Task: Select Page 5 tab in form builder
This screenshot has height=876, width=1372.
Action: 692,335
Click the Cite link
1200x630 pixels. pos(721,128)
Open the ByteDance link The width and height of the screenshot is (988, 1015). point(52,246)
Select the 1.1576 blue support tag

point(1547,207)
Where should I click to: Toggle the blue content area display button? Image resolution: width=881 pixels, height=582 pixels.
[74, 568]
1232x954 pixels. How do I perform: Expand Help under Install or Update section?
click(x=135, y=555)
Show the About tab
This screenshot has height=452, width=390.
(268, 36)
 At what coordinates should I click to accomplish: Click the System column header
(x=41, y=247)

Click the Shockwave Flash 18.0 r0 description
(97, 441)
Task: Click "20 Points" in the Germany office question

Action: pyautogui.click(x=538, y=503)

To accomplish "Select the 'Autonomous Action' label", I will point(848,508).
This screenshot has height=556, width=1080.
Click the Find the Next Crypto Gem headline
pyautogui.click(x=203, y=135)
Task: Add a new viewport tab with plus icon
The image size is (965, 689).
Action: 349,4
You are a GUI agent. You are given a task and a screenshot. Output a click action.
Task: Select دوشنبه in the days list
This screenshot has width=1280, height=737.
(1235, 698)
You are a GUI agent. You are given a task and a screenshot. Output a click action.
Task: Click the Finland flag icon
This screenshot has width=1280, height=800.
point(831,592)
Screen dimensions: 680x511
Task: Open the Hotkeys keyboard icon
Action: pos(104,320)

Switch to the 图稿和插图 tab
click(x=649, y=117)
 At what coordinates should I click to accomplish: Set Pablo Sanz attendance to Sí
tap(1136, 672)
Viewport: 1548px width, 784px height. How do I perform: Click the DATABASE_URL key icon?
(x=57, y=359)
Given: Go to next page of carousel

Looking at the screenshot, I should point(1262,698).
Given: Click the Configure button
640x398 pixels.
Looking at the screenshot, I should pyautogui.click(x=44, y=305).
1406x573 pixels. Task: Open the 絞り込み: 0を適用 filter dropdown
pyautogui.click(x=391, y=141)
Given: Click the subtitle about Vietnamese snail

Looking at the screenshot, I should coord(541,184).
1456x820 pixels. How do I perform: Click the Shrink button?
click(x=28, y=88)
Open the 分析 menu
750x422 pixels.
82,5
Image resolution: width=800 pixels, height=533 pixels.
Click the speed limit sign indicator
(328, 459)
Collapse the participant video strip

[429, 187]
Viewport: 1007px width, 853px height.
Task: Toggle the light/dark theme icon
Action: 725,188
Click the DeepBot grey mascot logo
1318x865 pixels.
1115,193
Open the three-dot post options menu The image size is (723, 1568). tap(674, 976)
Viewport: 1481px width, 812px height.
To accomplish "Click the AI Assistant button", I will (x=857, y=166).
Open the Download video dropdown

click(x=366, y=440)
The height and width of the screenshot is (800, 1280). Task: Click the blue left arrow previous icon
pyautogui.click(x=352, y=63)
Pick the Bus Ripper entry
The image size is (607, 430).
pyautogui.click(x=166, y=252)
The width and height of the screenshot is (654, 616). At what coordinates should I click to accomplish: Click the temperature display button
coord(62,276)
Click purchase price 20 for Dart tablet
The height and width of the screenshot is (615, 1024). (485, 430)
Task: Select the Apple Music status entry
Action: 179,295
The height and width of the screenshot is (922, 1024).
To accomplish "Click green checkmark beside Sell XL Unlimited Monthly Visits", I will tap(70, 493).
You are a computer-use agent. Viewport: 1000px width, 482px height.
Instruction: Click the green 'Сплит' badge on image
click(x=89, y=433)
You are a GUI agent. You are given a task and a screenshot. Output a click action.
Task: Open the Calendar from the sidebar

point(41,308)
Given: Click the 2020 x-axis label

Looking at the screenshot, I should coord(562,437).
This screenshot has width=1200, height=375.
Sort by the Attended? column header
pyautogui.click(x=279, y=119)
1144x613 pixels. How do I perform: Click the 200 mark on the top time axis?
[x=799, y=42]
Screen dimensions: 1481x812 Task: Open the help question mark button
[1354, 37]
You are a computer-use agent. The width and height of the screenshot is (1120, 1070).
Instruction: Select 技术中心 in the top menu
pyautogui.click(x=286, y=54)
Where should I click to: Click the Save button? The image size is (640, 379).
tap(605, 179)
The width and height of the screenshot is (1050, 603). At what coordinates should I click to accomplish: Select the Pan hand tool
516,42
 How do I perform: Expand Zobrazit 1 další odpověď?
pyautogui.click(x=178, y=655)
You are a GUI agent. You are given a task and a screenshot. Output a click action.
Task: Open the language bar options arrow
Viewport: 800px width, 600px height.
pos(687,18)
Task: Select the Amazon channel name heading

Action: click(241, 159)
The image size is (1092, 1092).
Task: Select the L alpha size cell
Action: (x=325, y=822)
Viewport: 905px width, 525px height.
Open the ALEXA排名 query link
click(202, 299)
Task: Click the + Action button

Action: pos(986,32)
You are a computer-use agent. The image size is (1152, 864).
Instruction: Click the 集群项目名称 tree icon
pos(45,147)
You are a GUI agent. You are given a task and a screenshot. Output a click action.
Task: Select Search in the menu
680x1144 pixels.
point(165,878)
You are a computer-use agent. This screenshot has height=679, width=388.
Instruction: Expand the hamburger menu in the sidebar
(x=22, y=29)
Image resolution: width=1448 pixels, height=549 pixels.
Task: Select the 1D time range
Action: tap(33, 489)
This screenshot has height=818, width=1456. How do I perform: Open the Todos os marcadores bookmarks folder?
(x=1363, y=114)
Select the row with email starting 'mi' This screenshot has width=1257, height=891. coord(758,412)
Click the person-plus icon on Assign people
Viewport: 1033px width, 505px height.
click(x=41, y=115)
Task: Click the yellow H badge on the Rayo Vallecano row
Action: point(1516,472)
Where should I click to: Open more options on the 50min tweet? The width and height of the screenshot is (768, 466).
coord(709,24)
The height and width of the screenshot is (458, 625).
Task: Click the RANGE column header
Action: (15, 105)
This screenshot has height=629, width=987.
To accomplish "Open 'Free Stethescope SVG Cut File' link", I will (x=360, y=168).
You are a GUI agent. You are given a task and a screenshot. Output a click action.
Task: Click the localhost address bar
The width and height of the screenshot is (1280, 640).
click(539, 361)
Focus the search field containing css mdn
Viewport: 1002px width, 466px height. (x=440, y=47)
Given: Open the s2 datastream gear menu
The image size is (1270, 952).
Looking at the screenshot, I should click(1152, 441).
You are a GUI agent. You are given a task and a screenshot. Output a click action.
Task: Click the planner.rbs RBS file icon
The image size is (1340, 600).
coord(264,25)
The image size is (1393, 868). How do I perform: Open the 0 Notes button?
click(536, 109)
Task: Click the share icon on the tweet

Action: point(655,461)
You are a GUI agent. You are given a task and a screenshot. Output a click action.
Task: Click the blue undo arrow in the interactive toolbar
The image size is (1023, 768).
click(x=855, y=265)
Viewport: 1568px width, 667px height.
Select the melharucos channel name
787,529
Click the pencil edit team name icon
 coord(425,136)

* **Your instructions**:
Among the records, find the lines that contain "will" and copy each of them.

* **Task response**:
To accomplish "Select the 'Autonomous Action' label", I will point(848,508).
To accomplish "Click the AI Assistant button", I will (x=857, y=166).
To accomplish "Click green checkmark beside Sell XL Unlimited Monthly Visits", I will tap(70, 493).
To accomplish "Open 'Free Stethescope SVG Cut File' link", I will (x=360, y=168).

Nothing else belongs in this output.